=== Section Start ===

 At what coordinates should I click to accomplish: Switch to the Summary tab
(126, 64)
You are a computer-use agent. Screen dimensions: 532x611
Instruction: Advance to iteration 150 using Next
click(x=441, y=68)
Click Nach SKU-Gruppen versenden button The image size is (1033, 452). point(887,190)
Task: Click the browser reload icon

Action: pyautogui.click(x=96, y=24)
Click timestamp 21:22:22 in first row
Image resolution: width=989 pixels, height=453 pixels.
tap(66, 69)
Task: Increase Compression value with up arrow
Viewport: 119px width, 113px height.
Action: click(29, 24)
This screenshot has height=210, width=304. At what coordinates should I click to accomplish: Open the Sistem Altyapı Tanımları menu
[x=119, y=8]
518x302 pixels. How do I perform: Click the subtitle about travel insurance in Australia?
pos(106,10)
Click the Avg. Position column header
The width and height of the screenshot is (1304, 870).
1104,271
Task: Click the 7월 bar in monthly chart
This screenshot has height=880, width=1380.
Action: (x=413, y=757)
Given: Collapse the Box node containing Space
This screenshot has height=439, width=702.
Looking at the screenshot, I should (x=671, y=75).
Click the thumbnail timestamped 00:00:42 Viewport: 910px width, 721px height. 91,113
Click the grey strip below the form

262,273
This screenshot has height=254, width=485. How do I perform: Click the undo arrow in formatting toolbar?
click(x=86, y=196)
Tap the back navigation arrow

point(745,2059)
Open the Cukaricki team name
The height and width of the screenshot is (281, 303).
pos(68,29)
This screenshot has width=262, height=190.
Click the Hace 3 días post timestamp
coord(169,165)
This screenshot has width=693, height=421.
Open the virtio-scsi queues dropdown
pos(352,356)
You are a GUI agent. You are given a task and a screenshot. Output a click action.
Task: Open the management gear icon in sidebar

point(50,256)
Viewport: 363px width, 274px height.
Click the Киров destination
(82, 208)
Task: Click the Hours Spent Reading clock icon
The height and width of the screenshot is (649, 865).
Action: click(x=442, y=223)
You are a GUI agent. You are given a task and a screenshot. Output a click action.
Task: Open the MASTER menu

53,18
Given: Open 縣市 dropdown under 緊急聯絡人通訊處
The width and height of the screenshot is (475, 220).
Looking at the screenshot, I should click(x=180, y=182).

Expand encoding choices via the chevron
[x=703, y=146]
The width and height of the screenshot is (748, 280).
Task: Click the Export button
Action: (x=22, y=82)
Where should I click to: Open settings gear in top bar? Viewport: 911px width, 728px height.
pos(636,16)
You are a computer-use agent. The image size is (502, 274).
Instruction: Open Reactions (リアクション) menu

=== Section End ===

What you have to do:
Could you reproduce exactly the lines of the entries above, from the one with "Viewport: 119px width, 113px height." through the one with "Task: Click the 7월 bar in monthly chart", and nothing else?

Response to the exercise:
Viewport: 119px width, 113px height.
Action: click(29, 24)
This screenshot has height=210, width=304. At what coordinates should I click to accomplish: Open the Sistem Altyapı Tanımları menu
[x=119, y=8]
518x302 pixels. How do I perform: Click the subtitle about travel insurance in Australia?
pos(106,10)
Click the Avg. Position column header
The width and height of the screenshot is (1304, 870).
1104,271
Task: Click the 7월 bar in monthly chart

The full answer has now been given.